The Gallery of Unfinished Girls
Lauren Karcz
one
THE PIANO APPEARS on our lawn the week after our mom left. I am swigging orange juice in the living room, trying to decide whether to take Mom’s car to school. Then I pass by the window and there’s the piano, sitting on the grass, straight-backed and confident as a Marcel Duchamp sculpture on display at MoMA.
I drag Angela from the kitchen out to the yard.
“Well, you said you wanted to learn to play,” I tell her.
“I didn’t think it would happen like this,” Angela says. She taps the key farthest to the right, and it dings out a little note. It sounds like a shy kid speaking out in class for the first time. She plays a few more, and they’re clearer, louder, coming at us in layers. A car drives by and honks at the three of us: the piano, my sister, and me.
“Mercedes, try it,” Angela says.
I clunk my hands down in the middle of the piano. A couple of friendly Florida lizards scatter across the driveway in response to the mess of sound.
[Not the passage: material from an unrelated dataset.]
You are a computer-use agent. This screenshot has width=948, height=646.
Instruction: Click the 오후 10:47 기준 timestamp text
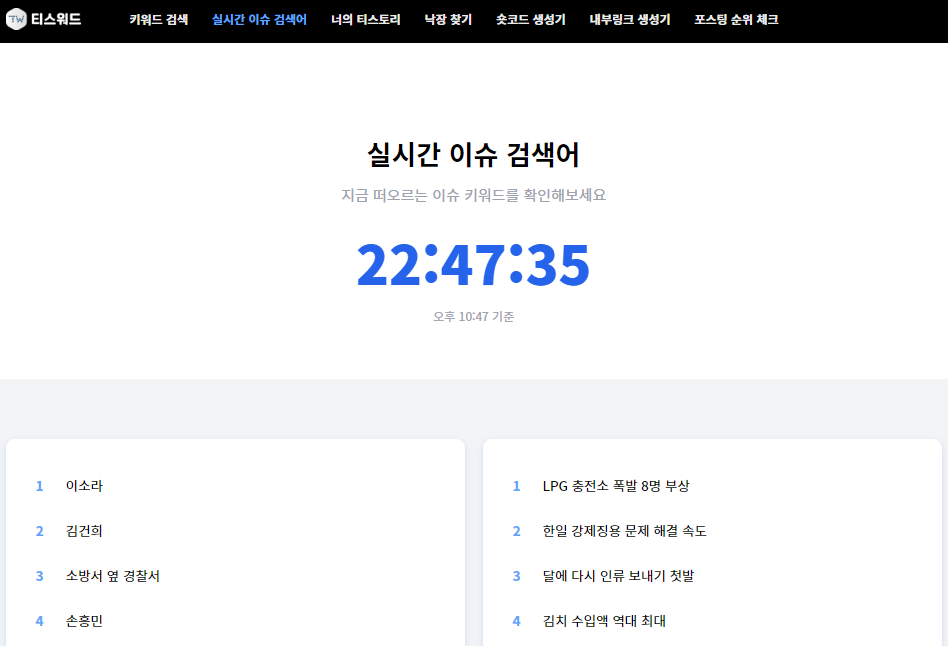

“Brilliant,” Angela says. She looks at the keys again, and I think she’s getting ready to stay there and compose a symphony, or maybe a rock opera. I recognize the look on her face as a feeling I had once, and that I wish like hell I could get back: the feeling of being on the brink of creation. It’s heady and sweet, a little like love in the way it fills up your chest, but less dangerous. I mean, less dangerous until you know what you’ve gotten yourself into.
Angela looks at me pleadingly, and really, what are we going to do, tape “lost piano” signs around the neighborhood? No way.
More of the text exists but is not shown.